Wednesday, September 4, 2013

What Do You Answer To?

We have this thing called Spiritual Emphasis Week at my university. It's the second week of each semester where we set aside extra time to spend with the Lord corporately as a campus. We have at least three, sometimes four additional chapels to the three normally scheduled each week. It's something I consistently anticipate and thoroughly enjoy. Before I begin I must ask you to forgive the somewhat scatterbrained thoughts in this post. It is late and I am in a hurry to get to bed, but I felt prompted to share.

I felt the Lord quieting my spirit tonight and beckoning my heart to his. I kept hearing His still, gentle voice patiently requesting that I trust Him.

When you think you've already entrusted everything to Him, it can get quite obnoxious to hear Him only repeating the same request. You're ready to move up and move on because you feel like the challenge was not only already accepted but accomplished!

Yet still He petitioned me.

It wasn't until later tonight as, swept back into the chaotic life of a senior in college, I began to find myself anxious about my future! It took three full hours for me to hear Him whisper through the noise and business of the evening that He still desired I would trust Him.

Talk about a wake up call. Leaving things at the alter only works if you remember to leave them there when you walk out.

I've become very comfortable in trusting Him with many of the smaller challenges. This semester, no problem. The seemingly insurmountable gap between where my finances are currently and where I would prefer to see them, manageable. The different struggles and circumstances I will not only have to face and walk through but also overcome as an RA on my floor this year, totally doable. But the big things like a job I find fulfillment in as I leave the educational world and launch out into the world of careers... Intimidating. Trusting Him to provide me with a husband that I not only choose but will also choose me back... Scary. Not understanding how some of these dreams and desires that He's placed inside of me could ever come to fruition... Absolutely mind boggling.

It was at this point that we began to address the root of some of these fears. Yes, at the core it is a trust issue. But why? What is causing me to doubt His ability to be faithful to me? Why do I fear the fact that my definition of good and His may not always be identical?
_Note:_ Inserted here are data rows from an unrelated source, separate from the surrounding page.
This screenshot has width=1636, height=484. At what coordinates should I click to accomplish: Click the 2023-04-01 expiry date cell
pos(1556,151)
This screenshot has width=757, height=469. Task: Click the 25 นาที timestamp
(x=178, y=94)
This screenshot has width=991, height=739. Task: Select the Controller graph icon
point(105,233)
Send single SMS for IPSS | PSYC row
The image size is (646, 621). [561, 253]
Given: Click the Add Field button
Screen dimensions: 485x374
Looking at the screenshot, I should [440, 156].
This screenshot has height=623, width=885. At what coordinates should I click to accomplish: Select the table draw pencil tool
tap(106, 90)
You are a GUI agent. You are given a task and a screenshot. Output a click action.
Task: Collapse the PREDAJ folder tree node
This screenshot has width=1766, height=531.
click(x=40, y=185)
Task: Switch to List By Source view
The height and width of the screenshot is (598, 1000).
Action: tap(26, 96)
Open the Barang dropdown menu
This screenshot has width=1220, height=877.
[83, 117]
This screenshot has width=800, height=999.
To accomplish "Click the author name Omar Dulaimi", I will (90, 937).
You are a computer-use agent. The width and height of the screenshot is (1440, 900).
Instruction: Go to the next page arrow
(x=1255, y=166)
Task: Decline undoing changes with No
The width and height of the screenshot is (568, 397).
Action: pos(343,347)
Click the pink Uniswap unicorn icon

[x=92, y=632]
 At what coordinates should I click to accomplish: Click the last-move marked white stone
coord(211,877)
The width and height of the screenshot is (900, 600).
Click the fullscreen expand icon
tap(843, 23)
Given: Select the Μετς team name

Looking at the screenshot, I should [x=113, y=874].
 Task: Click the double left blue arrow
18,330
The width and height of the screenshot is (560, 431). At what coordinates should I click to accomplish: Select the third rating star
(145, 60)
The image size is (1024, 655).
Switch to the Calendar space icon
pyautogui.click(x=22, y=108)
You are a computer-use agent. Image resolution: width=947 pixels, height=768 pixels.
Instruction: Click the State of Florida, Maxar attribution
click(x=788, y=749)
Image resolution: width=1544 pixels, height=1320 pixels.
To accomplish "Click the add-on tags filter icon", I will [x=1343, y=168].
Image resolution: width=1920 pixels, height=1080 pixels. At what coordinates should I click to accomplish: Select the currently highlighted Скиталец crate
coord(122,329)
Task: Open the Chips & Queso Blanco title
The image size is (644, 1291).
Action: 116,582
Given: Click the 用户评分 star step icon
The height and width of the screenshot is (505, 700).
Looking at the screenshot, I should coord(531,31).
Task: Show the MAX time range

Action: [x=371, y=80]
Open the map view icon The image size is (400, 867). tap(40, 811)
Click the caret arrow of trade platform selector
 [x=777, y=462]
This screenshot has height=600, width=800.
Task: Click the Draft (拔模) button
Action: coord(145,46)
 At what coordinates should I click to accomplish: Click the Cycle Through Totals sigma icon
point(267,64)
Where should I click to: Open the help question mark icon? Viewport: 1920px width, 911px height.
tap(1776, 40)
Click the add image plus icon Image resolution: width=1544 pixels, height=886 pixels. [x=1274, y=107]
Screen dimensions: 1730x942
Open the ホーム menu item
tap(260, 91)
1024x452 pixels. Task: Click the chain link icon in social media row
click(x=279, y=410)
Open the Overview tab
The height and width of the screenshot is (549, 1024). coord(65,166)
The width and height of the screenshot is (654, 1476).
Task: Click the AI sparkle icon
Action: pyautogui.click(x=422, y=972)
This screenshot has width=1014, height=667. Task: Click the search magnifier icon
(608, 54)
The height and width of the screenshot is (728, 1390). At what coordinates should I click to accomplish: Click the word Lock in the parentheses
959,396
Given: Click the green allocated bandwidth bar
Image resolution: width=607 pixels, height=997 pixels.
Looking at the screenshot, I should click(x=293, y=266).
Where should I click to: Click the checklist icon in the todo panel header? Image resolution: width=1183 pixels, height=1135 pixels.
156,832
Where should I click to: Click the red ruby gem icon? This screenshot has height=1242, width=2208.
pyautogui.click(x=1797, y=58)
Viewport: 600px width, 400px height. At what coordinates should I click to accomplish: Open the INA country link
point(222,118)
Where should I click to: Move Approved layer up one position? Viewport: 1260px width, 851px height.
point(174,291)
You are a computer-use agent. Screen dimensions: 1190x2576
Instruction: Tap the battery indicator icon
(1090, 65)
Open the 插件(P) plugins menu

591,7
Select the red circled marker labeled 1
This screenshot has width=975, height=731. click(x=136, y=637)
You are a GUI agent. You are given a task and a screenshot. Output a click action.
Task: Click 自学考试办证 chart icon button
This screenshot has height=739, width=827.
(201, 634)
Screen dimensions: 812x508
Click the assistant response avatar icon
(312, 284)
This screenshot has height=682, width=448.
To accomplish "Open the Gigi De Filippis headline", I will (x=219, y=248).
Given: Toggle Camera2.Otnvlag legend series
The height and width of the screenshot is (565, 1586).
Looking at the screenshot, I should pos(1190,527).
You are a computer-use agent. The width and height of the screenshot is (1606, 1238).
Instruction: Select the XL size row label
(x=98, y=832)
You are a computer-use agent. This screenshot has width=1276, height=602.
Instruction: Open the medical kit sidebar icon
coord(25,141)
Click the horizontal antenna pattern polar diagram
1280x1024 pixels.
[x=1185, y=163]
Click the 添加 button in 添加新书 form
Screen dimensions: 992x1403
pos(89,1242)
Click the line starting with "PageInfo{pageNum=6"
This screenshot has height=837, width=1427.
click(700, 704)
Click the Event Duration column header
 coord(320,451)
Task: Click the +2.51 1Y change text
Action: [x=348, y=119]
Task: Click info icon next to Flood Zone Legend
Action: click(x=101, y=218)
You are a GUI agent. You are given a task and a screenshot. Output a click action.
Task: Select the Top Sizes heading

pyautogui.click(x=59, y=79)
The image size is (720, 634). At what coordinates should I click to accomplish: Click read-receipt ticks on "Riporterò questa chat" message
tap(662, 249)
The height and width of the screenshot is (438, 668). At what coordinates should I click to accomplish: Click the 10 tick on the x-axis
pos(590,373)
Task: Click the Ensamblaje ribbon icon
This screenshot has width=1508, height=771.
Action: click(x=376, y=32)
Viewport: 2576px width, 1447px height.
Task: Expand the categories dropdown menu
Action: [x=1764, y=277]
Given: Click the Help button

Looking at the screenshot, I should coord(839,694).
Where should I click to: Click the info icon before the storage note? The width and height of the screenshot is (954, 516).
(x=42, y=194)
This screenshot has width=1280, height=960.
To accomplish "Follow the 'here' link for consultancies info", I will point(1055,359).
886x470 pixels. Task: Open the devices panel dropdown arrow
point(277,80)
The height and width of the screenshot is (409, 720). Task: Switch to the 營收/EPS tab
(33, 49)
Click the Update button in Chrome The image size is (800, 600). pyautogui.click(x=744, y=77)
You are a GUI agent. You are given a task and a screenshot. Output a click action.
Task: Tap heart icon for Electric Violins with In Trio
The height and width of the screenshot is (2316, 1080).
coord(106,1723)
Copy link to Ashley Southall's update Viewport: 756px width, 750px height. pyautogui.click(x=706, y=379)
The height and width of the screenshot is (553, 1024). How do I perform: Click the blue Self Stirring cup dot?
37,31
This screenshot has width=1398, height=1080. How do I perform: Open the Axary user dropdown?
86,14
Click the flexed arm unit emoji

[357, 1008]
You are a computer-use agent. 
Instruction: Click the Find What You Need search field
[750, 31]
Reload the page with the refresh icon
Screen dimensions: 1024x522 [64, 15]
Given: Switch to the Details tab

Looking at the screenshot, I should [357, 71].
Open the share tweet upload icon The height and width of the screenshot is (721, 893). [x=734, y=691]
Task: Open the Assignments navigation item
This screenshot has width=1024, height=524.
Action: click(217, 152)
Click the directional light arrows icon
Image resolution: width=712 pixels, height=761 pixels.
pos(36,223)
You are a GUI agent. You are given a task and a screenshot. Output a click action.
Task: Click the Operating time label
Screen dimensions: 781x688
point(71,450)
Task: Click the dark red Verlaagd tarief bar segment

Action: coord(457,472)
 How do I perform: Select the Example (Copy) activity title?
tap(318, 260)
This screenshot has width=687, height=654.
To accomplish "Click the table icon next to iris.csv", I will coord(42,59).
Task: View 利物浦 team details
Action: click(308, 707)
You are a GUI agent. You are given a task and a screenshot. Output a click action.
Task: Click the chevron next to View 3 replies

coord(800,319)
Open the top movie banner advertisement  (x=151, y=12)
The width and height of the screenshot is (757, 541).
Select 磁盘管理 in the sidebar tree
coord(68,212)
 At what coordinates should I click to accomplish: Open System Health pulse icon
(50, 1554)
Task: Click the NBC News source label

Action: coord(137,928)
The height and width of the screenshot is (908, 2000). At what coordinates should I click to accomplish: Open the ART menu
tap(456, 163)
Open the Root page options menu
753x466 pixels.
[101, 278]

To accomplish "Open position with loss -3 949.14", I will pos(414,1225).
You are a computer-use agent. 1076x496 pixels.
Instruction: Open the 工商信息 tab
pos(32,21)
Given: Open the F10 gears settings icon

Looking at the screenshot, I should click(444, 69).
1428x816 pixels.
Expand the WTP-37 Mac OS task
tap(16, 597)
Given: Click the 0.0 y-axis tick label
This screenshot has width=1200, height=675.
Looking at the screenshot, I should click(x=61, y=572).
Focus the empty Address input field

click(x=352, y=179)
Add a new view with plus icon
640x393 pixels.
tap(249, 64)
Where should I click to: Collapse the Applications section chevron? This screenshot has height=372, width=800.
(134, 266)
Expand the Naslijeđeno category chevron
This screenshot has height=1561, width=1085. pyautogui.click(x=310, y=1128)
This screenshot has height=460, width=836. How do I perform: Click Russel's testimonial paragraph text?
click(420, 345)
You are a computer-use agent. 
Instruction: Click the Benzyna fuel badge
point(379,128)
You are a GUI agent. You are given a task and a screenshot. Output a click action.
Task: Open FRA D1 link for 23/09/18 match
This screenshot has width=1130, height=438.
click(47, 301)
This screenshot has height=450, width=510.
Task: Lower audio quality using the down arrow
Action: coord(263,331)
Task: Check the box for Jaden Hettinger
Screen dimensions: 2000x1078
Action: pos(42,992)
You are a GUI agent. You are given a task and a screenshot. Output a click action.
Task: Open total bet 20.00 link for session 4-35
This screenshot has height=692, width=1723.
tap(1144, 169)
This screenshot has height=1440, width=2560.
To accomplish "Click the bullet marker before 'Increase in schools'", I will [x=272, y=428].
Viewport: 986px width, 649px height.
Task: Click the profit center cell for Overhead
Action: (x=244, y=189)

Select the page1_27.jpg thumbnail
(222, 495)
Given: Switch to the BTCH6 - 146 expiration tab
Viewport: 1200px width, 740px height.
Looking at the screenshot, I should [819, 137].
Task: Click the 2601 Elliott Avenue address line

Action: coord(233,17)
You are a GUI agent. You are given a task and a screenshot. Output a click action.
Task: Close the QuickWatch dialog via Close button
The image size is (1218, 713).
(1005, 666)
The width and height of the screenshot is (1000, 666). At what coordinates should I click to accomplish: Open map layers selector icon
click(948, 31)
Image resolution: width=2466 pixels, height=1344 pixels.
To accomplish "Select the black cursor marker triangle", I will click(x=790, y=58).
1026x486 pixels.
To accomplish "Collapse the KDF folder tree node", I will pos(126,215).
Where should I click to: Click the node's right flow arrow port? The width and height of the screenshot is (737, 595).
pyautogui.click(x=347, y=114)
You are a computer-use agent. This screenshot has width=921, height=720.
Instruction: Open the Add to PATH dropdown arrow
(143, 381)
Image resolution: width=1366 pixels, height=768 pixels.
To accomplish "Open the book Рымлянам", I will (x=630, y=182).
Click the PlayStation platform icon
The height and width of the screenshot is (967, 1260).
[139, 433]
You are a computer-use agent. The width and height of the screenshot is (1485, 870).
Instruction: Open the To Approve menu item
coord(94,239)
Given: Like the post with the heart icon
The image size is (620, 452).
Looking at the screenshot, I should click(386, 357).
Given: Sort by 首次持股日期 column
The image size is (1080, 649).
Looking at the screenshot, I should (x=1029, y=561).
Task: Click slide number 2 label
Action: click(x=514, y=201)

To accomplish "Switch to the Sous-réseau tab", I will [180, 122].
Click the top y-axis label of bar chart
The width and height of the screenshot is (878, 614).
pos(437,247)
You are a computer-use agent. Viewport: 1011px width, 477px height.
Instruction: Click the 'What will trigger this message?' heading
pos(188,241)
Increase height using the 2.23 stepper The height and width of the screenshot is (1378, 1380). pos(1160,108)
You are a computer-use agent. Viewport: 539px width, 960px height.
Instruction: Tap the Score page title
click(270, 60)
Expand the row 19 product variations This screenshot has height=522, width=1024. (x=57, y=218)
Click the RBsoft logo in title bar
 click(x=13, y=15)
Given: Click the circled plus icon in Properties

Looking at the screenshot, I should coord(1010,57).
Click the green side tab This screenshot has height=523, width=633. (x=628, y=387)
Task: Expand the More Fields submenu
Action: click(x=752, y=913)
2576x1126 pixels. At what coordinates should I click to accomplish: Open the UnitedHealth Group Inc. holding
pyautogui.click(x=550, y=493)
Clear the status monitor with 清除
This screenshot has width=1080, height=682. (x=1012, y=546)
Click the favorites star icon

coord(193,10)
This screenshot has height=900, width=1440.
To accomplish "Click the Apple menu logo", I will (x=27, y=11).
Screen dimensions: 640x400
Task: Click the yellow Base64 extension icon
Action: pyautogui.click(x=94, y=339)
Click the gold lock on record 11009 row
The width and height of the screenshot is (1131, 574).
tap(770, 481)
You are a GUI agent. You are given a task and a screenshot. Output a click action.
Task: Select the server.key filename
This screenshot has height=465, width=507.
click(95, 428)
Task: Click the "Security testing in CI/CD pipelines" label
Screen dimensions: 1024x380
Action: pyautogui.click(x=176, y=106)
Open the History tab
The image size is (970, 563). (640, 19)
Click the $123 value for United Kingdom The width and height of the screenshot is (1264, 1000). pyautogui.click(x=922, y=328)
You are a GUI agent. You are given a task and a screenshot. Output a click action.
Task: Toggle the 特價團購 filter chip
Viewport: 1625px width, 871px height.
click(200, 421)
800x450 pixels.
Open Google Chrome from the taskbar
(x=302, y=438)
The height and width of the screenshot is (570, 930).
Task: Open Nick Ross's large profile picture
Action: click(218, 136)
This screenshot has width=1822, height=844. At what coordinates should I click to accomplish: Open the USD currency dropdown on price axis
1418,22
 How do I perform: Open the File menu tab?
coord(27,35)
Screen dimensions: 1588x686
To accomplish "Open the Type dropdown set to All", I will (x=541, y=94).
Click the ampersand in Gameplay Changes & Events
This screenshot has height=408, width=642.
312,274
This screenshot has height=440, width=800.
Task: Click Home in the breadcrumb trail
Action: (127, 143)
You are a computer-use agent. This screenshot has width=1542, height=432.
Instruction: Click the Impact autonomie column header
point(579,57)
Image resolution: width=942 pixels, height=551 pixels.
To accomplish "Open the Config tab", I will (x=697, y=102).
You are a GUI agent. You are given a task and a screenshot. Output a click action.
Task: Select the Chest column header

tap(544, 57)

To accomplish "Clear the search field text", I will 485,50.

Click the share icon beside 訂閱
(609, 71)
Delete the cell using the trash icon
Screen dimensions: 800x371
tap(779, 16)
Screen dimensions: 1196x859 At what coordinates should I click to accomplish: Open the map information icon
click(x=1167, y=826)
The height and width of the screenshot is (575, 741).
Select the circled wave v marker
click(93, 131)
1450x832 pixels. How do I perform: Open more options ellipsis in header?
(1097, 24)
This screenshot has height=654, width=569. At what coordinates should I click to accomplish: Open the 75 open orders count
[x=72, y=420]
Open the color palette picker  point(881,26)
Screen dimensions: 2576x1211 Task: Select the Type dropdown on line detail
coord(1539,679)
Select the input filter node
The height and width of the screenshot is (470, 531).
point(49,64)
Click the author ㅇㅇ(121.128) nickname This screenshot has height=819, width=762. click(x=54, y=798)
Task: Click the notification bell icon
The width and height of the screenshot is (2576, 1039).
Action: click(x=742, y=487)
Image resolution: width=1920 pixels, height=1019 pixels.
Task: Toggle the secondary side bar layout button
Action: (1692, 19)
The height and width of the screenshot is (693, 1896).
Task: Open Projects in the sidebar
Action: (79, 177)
And then it hit me. I've been spending my time comparing. It's much less a fear that I am unable to attain some of the things that I've watched in others' lives. I am confident that I am capable of a great marriage, of being a good mother to my children, of having a successful and fulfilling career for whatever amount of time I spend in the full time workforce. The issue was a comparison with the lives of those I didn't desire. What happens if I don't have a job post graduation? What happens if my great marriage doesn't begin until I'm 45? What if... (you fill in the blank)?

Understand me here. It's natural for us to compare ourselves to the lives of those around us. It's in our nature to do so. It doesn't mean for a second that we ought to be doing it, that it's healthy for us, or that we should be doing it. But all of us, at one point or another, have compared something in ourselves to that of another. And this was just my dilemma.

See, I'm not any of those people - good or bad. I'm me. I'm Chelsea Renee VanderVlucht. And I need to look at my future in light of this reality. He has my story. Will it all turn out exactly like I prefer? Maybe not. In fact, I'm quite certain it probably won't. But it's my story, not anyone else's. It's mine alone to claim. And it is not just my right, but my honor to take ownership of it. I can trust Him, because He's already got it. And it's a story unlike any others.

I need to take the pressure off not only myself, but my Creator. It's a story that is already written but so very unknown to me yet. It's an adventure, but it's my adventure to enjoy, to participate in, to learn from, and to live. No one else gets my story. No one. I may meet many along my journey with similar experiences, dreams, or chapters. But my story remains unique to me.

I read a blogpost a few weeks ago written by one of the girls on my floor as a part of the Insecurely Movement. In it she described one of her youth leaders in high school. Each time this girl saw this youth leader, she was reminded out loud who she was.

A Warrior Princess, Bride to the King of the Universe.

... Just let that sink in for a second.

 My story is my own. And I will choose to stand confident in who I am and where He will lead me, because I remember that He calls me out each day by name: Chelsea VanderVlucht, Christ Follower, Warrior Princess, Bride to the King of the Universe. Will I wake up tomorrow morning and need to remind myself of this all over again? Most definitely. I'm embarrassed to even make a guess at the number of times I'll need to do this again even before lunch. But I will do it. Because what I know in my head is what I desire to have so rooted in my heart that every thought, every movement and every word is an overflow of this realization of my identity.